Borobudur Buddhist Temples: History

around 800 Start of construction in the time of the Shailendra dynasty (778-870)
1814 Rediscovery by an English colonial official
1853 Exposure completed
1885 Discovery of 160 reliefs that were originally walled
1907-11 Restoration work under the direction of Theodor van Erp
1948 Studies for the overall restoration of the facility
1973 Restoration work begins under the auspices of UNESCO
02/22/1984 State act to complete the restoration work
January 21/22, 1985 Damage to nine stupas due to a bomb attack
1995 Publication of a management plan to control the flow of visitors and to preserve the World Heritage monument
2010 After the eruption of the Merapi volcano, acid ash was removed from the temple complexes intensively

The path to enlightenment

»Sunrise« is the word that is used to advertise organized tours to places of interest in Indonesia according to ehealthfacts. Whether you go to the classically shaped volcano of Bromo on Java or to the shimmering lakes at the foot of Kelimutu on Flores, you always have to get up early to be there. The journey from the central Javanese city of Yogyakarta to Borobudur, about 40 kilometers away, begins in the dark so that the bus is there on time for the opening of the facility at six o’clock. The rays of the rising sun not only bathe the largest Buddhist sanctuary in the southern hemisphere – which is no longer used as such in predominantly Muslim Indonesia – in a magical light, they also give the more than 1400 bas-reliefs of the temple complex a special plasticity.

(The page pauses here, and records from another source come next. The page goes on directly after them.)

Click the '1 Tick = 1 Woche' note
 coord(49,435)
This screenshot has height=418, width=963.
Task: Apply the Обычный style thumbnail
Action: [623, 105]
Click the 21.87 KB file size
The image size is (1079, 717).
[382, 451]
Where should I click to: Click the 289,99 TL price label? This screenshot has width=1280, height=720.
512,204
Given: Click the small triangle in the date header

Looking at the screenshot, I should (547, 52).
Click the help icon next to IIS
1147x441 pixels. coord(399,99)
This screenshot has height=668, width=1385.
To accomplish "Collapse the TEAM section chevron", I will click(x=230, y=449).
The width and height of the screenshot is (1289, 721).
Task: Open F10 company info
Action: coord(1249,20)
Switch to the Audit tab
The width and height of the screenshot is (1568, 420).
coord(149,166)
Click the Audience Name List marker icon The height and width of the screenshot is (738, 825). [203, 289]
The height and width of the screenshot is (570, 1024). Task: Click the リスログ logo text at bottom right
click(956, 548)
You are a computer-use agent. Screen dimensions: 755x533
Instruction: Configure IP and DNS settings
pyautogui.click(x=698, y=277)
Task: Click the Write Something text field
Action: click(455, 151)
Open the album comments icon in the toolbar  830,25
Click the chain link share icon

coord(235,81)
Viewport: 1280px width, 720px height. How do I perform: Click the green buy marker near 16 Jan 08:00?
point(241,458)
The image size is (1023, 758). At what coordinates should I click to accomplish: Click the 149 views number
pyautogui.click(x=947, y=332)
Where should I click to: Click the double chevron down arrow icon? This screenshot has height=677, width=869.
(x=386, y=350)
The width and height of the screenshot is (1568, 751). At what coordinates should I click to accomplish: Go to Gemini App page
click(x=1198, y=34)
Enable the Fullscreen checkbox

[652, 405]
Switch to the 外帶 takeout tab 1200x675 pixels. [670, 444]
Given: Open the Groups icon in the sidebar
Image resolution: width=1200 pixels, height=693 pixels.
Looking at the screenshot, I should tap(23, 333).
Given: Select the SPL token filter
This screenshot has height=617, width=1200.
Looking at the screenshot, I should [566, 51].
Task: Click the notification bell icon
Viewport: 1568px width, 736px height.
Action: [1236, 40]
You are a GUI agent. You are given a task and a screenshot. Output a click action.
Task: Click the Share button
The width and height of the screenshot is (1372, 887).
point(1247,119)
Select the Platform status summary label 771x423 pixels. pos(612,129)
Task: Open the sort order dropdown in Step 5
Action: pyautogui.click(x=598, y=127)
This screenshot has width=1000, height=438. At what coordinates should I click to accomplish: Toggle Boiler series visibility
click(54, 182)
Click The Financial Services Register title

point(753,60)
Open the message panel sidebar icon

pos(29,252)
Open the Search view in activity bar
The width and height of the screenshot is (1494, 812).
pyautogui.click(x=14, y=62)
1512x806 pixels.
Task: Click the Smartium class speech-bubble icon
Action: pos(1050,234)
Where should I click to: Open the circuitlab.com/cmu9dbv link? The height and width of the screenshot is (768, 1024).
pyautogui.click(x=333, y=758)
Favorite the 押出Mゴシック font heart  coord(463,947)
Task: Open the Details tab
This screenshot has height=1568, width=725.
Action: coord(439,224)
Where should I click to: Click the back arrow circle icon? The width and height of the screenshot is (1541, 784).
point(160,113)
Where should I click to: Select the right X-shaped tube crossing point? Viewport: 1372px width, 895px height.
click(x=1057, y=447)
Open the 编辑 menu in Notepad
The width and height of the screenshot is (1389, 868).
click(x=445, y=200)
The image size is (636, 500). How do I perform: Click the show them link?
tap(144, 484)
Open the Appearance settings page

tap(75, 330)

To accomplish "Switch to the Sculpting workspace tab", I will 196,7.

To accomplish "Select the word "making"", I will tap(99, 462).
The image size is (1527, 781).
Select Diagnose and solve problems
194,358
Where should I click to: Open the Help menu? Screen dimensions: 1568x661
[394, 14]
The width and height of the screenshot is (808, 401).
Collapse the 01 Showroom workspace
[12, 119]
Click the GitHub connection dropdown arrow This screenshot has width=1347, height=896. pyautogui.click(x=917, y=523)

In the Kedu plain, which is surrounded by mountains, rests majestically and yet multifariously the monument, built on a square base around a natural hill, like a step pyramid, rising in terraces. Three religious architectural ideas merge in its shape: The Borobudur is a symbolic representation of the mythological golden world mountain Meru, it has the bell shape of the stupa, which is characteristic of many Buddhist shrines, originally a simple burial mound, and it represents a meditation aid in the sense of the mandala Entering the complex through one of the four entrances and walking around the five square and the three round terraces resting on it, you get from the “sphere of desires” via the “sphere of form” to that of “formlessness”.

On the way around the sanctuary, the viewer passes countless reliefs carved in basalt stone, which conjure up the world of lust and suffering in the lower area, retell the life of Buddha in the middle and depict scenes from the life of a Bodhisattva in the upper area; According to the doctrine of the “great vehicle”, the goal of these “enlightened beings” is to transfer their own merits to others before the transition into nirvana and thus to redeem them from the cycle of rebirth.

Today, the realistic and lively reliefs in the lower zones offer, in addition to sheer delight, a unique insight into the era when the works of art were created. Century, reliefs with flute players and drummers provide musicologists illustrative material, biologists can use the works of art to find out about domestic and wild animals of the time.

On the three upper round terraces, in the “sphere of formlessness”, the view opens onto the surroundings and the sky where the sun has long passed its zenith. Dozens of Buddha images stand on these open terraces; apart from two, they are only partially visible because they are surrounded by small stupas made of openwork stones. Other Buddha statues look out at the tropical landscape with relaxed smiles from open niches above the gallery walkways.

It is thanks to UNESCO and the financial aid action of 27 countries that Borobudur is not a ruin, but rather towers high into the sky as an imposing monument of faith. In painstaking detailed work, over a million stone blocks were removed, cataloged, cleaned and preserved and a new drainage system installed before the system was rebuilt. In the late afternoon, we take a last look back at the temple, which was only used as a sanctuary for a short time after its completion in the first half of the 9th century and was then left to the wild growth of the jungle for centuries.